In many parts of the world, 9/11 is synonymous with the collapse of the Twin Towers. In other parts, the day holds no special historical significance. In Chile, it was the day democracy died. The story, put together by the SBS team (Australia), combines audio, video, text and images in such a way that each element complements the other.
Starting with a dark image background with the gist of the story juxtaposed, you scroll down to begin the narrative. Starting with the suicide of then-president Salvador Allende, the first chapter tells the story of CIA’s involvement in what followed after.
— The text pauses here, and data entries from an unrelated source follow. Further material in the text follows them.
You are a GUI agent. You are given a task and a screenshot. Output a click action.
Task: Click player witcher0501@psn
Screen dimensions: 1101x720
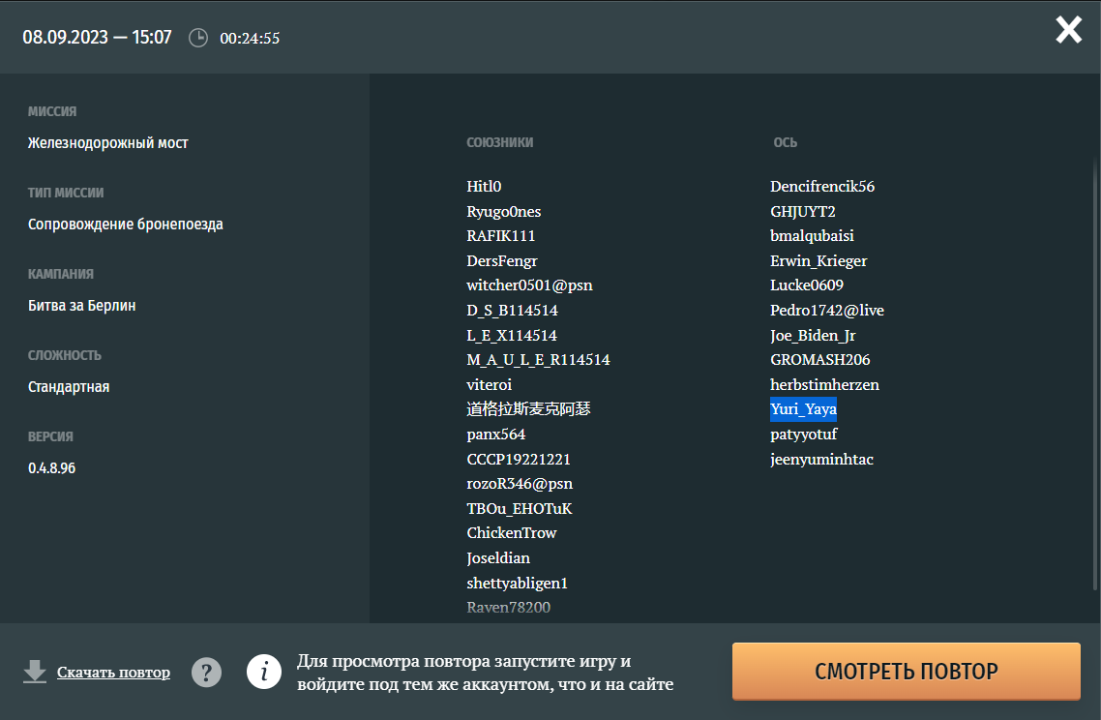(x=529, y=285)
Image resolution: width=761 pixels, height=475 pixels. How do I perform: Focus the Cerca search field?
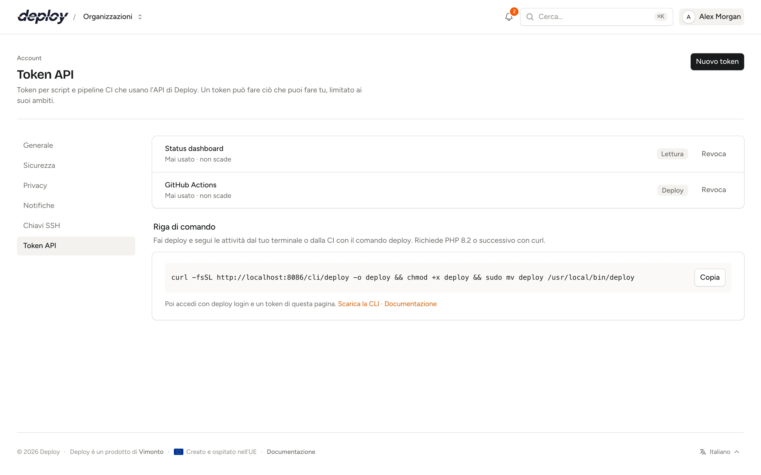pos(596,17)
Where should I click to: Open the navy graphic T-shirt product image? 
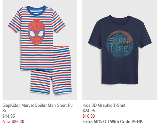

In addition to a gallery of images containing declassified CIA documents, the first chapter also includes a speech by President Allende that he gave the day of the coup in 1973. The placement of the video and gallery, in my opinion, is what helps the flow of the story. It breaks it up so that there is not a huge chunk of text for the reader to consume. The video creates a natural transition point within the first chapter.
The second chapter follows a similar format in elemental placement. Text, gallery of images and video: all placed in a sequence that provides flow while simultaneously breaking the monotony of a (relatively) long page of text.
The third and fourth chapters are individual accounts of Chileans who lived in Australia (at the time of the story being published). The text is accompanied by a couple of images that give the text pieces a little extra personality.
Overall, the story did not utilize multimedia as much as it could have. I liked this piece because it neatly balanced the few visuals it had with its sizable amount of text, breaking it up in such a way that it did not feel like a long-read. However, instead of telling the individual stories primarily through text, I think the authors should have used audio slideshows.